Cost Effective? Part 2 of 3
In the second installment of this three-part series on how catalogers’ pricing strategies are evolving in response to the Web’s effect on branded products, this week I’ll provide options on how to increase sales without cutting prices across all merchandise.
(For part 1, click here.)
Catalogers often mistakenly assume that cutting prices will increase sales enough to deliver additional profit. Sales can go up, but profits can go down. Even worse, sometimes cutting prices yields no increase in sales; then profits really decline.
To successfully achieve a 10 percent-plus sales increase based on cutting prices, you must first test the price sensitivity of the market to lower pricing before making a universal price cut for all branded commodity products.
Before cutting prices across the board, try some of these alternatives:
1. Selectively lower prices on a few branded commodity items, and highlight those items. Target items for which prices are well-known by consumers.
2. Use promotions rather than across-the-board price cutting.
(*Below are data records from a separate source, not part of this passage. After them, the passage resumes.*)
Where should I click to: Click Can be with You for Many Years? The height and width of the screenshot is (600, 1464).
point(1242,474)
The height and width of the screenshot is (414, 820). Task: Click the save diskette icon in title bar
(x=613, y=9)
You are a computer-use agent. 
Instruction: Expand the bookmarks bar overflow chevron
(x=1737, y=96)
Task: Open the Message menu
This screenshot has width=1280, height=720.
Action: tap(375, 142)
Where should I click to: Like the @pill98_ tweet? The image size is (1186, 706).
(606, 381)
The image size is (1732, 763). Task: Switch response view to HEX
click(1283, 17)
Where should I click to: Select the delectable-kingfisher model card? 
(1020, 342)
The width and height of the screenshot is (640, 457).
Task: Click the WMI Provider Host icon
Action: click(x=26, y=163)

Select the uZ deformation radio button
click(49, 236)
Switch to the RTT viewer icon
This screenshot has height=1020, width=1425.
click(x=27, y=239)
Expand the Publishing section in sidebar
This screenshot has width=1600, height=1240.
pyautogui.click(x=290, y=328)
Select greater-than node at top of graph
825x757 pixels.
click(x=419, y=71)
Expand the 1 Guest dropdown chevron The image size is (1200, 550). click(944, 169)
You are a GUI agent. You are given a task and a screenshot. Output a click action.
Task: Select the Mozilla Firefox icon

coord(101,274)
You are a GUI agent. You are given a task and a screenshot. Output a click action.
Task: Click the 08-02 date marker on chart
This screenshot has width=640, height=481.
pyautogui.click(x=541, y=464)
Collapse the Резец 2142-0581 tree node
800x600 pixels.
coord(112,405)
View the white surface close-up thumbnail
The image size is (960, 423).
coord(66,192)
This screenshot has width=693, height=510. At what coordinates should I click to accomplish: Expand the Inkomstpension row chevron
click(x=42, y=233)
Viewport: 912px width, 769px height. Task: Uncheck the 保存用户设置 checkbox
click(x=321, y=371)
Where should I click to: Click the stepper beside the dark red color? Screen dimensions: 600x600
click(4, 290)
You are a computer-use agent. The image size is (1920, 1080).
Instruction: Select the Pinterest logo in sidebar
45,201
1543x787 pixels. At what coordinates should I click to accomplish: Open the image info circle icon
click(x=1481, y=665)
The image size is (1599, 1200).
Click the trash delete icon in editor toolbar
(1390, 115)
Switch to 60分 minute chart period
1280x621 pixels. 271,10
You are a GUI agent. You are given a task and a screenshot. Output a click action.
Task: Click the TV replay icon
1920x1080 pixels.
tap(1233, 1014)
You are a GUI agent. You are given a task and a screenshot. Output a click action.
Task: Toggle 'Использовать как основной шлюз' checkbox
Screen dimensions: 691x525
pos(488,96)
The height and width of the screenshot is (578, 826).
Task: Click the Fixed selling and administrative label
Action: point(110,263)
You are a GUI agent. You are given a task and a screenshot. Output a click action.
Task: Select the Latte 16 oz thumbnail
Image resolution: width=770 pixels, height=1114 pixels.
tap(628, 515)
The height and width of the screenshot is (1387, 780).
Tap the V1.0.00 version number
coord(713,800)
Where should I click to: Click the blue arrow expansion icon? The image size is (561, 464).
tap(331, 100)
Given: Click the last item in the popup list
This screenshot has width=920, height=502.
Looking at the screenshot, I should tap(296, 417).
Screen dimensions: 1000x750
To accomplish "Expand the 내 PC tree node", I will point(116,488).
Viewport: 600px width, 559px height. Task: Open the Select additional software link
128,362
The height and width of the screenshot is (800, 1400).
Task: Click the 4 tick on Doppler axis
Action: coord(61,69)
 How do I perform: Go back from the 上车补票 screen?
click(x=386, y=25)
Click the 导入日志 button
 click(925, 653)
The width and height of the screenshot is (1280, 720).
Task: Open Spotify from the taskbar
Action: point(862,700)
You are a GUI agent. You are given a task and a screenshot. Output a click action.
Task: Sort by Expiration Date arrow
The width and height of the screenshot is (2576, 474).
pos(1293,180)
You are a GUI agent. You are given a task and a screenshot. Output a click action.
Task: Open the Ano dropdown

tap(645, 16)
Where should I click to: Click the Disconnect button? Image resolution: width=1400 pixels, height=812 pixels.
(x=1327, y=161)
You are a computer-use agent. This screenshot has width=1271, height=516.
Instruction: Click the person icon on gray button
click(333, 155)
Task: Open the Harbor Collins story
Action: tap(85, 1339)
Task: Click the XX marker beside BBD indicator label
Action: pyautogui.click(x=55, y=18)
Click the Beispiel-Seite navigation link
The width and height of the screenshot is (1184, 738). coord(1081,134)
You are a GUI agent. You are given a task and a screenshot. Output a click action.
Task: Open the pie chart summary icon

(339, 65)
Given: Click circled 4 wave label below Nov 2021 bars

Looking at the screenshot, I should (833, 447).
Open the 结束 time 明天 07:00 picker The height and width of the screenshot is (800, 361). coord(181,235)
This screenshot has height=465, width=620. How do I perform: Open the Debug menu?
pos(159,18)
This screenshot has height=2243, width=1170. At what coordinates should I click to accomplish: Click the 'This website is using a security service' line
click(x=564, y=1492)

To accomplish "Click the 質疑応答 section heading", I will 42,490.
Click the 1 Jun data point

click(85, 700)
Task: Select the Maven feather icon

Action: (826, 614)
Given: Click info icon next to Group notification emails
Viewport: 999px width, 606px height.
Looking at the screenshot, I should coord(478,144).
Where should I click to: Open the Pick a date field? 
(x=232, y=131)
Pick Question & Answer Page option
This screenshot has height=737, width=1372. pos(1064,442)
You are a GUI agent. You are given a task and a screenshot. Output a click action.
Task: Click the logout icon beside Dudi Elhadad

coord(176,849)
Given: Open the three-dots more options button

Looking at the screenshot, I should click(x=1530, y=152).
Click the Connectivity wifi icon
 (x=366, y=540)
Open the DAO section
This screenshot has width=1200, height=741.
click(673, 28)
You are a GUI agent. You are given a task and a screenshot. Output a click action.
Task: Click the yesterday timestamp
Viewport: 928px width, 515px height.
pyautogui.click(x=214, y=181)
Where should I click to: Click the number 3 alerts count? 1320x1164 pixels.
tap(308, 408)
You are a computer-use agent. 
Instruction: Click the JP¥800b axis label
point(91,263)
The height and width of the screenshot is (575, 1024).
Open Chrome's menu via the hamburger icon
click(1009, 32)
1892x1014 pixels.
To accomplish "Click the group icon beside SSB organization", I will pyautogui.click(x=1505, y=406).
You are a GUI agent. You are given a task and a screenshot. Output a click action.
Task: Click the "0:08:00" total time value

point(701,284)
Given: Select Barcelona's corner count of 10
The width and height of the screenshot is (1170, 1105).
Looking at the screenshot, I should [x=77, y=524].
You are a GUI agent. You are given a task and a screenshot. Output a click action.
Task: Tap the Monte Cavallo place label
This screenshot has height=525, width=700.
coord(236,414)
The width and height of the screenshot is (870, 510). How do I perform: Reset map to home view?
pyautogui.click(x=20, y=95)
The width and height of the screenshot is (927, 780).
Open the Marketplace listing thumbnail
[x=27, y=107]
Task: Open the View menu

Promotions have strong advantages over universal price discounting, including the following factors:
* not all customers redeem promotions, greatly reducing the overall margin hit;
* promotions can increase response rates dramatically; conversely, overall price decreases often don’t increase response because customers are unaware of the lowered prices; and
* promotions typically don’t violate manufacturers’ price guidelines; therefore, you don’t risk losing manufacturers’ cooperative advertising funding.
3. Post lower prices on the Web. You can e-mail special promotions to select Web buyers without cutting prices across the board.
4. Drive Web traffic with e-mail. Offer limited-time e-mail price promotions.
5. Test some items with higher prices, and measure the falloff in unit sales. Maybe your merchandise niche isn’t as price-sensitive as you think.
6. Bundle select products with “Buy X, Get Y” offers to see if you can attract extra sales by sweetening the offer rather than lowering the price. For example, offer a sleeve of golf balls with every golf club purchase.